Ganz verstanden habe ich das jetzt nicht. Ist die Wald-Polizei hier im Forum unterwegs und sperrt den Wald ab wenn da Radfahrer unterwegs sind. Oder befürchtet ihr dass einfach zu viele  biker dann genau dort unterwegs sind und sich die Fußgänger belästigt fühlen?

Die besagten Wege sind größtenteils Radwege wie der Limesradweg oder 2m breite Waldautobahnen. 
Schöne schmale Wege gibts da auch. Aber ich vermute mal das ist hier im Forum jedem bewusst dass da Fußgänger unterwegs sein könnten und sich gestört fühlen und man sich dementsprechend verhalten und fahren soll oder vorsorglich sich vergewissert das keine Fußgänger unterwegs sind.




Sent from my Nexus 5 using Tapatalk


----------



## count-zero-1101 (15. April 2014)

Hallo zusammen,

ich poste hier im Thread, weil ich vom 17.-26. April mal wieder in meine Heimat (WW) fahre.
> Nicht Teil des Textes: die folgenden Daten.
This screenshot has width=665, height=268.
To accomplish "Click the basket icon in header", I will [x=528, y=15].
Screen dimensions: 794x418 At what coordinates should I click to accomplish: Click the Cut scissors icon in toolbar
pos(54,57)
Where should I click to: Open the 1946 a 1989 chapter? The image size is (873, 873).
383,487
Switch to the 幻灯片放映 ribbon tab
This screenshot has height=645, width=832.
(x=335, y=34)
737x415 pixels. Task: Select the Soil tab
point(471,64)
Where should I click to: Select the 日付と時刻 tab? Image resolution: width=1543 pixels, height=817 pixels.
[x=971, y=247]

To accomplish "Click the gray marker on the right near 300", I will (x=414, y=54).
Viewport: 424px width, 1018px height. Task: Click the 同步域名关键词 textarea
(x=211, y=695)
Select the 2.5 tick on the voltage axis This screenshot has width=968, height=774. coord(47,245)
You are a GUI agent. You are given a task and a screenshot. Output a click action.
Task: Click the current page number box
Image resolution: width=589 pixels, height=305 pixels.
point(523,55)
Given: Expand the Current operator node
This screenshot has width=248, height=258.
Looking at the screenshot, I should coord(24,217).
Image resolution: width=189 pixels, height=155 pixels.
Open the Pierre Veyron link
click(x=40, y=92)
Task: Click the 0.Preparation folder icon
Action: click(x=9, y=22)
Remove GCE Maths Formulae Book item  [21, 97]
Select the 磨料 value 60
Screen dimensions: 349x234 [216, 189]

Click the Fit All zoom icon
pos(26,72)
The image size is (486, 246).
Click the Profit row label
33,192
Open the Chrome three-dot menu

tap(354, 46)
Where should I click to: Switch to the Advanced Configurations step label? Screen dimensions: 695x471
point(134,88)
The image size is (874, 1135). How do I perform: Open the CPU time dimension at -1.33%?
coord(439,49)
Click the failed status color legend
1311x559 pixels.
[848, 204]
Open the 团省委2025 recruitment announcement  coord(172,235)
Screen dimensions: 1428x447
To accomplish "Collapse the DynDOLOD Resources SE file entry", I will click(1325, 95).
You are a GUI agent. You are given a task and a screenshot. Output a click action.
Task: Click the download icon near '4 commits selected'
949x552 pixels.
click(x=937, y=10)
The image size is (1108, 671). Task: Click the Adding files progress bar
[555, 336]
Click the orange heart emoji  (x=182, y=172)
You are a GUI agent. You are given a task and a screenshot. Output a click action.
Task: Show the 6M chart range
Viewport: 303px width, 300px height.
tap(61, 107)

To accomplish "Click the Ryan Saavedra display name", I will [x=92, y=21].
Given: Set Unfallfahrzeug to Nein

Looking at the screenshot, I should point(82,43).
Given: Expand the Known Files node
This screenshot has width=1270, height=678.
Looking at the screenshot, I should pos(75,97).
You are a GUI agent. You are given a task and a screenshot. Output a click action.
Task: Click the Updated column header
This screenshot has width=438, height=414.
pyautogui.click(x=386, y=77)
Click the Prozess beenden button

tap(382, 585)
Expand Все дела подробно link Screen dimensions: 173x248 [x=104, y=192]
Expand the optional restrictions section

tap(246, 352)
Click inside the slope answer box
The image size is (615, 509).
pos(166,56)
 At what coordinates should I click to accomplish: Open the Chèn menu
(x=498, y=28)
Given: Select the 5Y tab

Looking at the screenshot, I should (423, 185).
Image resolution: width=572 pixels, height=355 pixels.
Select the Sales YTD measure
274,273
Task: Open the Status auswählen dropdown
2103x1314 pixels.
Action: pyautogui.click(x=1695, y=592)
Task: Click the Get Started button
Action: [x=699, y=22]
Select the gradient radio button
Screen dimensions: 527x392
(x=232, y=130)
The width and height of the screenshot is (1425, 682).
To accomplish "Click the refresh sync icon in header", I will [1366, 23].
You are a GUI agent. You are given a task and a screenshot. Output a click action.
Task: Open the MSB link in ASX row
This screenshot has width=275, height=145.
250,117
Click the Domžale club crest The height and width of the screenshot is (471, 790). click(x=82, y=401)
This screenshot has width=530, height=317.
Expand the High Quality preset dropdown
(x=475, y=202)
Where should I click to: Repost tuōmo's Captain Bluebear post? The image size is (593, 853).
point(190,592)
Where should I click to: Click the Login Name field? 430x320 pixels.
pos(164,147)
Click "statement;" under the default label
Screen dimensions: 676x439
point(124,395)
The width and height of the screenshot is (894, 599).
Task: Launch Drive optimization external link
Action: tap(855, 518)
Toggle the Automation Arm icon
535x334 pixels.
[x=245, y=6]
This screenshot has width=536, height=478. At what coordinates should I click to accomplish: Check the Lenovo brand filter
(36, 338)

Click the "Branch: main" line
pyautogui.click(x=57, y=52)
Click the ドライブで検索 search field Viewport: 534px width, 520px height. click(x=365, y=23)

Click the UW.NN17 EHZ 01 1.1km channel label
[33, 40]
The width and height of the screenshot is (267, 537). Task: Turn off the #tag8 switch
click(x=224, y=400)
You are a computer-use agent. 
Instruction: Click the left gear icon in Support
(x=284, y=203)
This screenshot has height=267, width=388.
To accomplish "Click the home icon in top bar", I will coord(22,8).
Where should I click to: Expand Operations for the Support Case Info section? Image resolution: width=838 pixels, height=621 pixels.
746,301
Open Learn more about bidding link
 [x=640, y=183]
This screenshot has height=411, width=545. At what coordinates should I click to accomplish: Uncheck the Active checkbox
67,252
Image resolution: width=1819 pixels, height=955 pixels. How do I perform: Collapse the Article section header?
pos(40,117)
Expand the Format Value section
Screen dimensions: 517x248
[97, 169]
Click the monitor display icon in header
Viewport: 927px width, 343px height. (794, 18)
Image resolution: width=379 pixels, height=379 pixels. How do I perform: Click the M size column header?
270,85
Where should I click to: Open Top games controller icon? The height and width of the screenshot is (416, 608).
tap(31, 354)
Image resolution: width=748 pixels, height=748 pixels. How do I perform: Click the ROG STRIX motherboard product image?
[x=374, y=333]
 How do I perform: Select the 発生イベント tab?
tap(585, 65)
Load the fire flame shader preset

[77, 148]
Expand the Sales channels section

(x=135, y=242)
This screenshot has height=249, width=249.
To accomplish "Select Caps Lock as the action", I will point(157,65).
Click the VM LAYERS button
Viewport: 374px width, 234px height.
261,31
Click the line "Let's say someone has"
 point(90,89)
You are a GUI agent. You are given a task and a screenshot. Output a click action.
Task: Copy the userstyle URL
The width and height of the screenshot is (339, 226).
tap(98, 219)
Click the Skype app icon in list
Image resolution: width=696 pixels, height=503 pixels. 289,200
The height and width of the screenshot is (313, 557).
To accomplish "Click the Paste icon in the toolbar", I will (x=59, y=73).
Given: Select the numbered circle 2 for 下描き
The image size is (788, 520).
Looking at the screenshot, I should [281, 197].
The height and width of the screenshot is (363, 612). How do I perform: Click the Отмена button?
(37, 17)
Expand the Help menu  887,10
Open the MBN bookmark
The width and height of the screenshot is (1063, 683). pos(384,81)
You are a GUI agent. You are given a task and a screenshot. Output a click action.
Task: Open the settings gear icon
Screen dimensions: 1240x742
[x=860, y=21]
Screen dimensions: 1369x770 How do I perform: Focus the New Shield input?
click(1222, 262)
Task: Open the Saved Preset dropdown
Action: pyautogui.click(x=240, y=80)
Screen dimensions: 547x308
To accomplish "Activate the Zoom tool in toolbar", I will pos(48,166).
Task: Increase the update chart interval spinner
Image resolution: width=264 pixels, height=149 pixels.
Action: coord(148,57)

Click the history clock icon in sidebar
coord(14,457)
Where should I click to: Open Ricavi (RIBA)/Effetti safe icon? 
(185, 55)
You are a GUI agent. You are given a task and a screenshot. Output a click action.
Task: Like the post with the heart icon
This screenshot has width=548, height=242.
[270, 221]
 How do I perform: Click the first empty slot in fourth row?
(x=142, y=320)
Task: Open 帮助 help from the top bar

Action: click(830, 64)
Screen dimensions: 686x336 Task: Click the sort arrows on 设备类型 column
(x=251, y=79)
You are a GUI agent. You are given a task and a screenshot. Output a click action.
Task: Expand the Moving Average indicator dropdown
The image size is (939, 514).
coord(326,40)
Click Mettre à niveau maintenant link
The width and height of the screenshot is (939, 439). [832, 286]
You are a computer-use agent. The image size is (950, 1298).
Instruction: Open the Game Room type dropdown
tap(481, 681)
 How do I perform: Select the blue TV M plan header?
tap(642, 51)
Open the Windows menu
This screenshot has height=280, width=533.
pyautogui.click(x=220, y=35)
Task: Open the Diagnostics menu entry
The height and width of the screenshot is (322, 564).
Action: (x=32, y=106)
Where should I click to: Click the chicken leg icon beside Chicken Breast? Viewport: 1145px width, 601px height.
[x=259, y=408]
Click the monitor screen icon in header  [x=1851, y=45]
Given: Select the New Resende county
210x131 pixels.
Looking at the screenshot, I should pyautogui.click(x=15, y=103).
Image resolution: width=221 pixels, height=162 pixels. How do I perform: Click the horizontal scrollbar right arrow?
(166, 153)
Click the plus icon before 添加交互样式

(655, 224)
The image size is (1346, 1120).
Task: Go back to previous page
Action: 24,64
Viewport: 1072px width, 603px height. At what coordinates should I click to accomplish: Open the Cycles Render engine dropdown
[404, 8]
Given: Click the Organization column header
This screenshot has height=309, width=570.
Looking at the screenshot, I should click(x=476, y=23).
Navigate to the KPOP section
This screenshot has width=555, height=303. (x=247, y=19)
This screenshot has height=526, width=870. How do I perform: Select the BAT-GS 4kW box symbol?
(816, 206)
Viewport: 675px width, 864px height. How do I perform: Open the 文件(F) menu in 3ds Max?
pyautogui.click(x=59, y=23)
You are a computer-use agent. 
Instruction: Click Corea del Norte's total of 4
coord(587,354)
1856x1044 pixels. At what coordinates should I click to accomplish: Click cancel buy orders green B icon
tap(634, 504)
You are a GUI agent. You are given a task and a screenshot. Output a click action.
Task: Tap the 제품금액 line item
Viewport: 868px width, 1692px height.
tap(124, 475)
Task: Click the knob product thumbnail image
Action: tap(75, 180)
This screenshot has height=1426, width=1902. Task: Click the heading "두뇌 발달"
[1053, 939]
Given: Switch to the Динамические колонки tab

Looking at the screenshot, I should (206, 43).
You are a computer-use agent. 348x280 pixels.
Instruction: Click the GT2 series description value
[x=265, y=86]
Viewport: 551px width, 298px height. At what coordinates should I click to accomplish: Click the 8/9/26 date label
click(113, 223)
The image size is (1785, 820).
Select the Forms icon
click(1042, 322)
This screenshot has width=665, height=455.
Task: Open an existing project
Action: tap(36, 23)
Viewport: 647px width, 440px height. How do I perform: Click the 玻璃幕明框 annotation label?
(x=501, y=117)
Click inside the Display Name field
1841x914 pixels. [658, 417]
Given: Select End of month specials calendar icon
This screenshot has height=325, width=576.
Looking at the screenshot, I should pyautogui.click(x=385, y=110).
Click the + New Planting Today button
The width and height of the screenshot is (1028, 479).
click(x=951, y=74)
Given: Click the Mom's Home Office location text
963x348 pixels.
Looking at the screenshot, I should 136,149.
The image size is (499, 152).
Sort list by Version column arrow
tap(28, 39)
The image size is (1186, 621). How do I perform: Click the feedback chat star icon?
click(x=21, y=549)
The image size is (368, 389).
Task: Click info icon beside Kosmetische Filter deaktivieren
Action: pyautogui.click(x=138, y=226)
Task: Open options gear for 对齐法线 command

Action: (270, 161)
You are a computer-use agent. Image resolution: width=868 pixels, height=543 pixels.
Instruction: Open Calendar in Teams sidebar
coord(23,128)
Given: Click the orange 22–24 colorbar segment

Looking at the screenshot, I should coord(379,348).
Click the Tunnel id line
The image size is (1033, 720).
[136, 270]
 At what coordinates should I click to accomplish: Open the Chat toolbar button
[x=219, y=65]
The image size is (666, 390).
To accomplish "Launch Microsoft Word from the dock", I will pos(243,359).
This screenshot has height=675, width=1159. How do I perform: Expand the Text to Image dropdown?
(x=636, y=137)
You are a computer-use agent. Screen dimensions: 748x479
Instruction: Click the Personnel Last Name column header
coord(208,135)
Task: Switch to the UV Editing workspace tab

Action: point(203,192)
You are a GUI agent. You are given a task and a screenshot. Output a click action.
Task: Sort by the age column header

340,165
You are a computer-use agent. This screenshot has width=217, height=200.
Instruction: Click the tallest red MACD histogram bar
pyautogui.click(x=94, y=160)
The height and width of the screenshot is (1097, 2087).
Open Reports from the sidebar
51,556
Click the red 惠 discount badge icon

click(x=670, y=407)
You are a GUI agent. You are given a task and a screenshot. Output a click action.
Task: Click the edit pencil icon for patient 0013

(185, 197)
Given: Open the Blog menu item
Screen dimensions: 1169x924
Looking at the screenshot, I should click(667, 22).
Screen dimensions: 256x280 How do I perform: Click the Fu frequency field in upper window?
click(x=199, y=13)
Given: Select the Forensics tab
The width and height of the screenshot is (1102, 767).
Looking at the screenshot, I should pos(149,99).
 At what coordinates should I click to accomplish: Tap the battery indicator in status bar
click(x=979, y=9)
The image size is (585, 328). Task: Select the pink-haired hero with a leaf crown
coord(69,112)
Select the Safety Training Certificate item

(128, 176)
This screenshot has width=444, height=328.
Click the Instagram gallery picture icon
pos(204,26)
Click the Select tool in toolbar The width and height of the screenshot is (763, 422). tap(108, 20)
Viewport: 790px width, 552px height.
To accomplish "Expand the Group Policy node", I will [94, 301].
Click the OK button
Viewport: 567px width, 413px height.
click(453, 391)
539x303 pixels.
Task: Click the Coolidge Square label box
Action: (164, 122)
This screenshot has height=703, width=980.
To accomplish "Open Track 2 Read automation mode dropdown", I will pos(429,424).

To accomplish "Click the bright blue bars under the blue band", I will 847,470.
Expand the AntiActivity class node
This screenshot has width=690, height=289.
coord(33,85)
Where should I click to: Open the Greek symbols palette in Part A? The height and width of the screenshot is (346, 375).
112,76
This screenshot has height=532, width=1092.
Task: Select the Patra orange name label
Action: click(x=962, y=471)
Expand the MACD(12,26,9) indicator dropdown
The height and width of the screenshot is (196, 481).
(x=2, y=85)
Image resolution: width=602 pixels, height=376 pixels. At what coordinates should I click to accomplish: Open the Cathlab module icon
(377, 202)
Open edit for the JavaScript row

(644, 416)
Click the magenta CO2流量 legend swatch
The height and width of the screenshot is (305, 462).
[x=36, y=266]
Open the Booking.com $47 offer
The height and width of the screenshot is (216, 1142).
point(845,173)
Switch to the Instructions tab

Ich hab mein Radl mit (FR/DH) und würde mich freuen, wenn mit jemand per PN oder auch im Forum Auskunft über ein paar schicke Trails im Raum Betzdorf und Umgebung geben könnte oder auch einfach zum Treffen und zusammen Fahren. Gern auch was selbstgebautes mit (kleinen bis mittleren) Sprüngen, Anliegern und Drops. Ich selber bin "schwarzwaldverwöhnt" (Freiburg/Karlsruhe) was Radeln angeht und nicht so sehr interessiert an Forstwegen und Touren, sondern Singletrails ("Pädchen" im lokalen Sprachgebrauch...?) und Abfahrten. Muss und soll nicht immer Bikeparkniveau haben, aber Spaß machen solls. Auch erstrampele ich mir meine Abfahrten gern selbst, allerdings eher gemütlich (dem kleinen Kettenblatt sei Dank!). Beim Bauen wäre ich auch dabei, die väterliche Garage lässt da fast keine Wünsche offen, was Ausrüstung angeht!  Danke und Grüße!


----------



## Marvin142 (6. Mai 2014)

Gibt es auch welche in der nähe von Dreifelden????

Ride it, Love it!


----------



## StephanM (8. Mai 2014)

Hahahahaaaaaaa!!!!

war letztens mit meinen beiden Mädels (11 & 9 Jahre) im Bendorfer Bikepark.
Naja, und wie soll man's sagen.... Die Kleine ist dann mal infiziert!!!! 
Der großen waren da zu viele Jungs in ihrem Alter.....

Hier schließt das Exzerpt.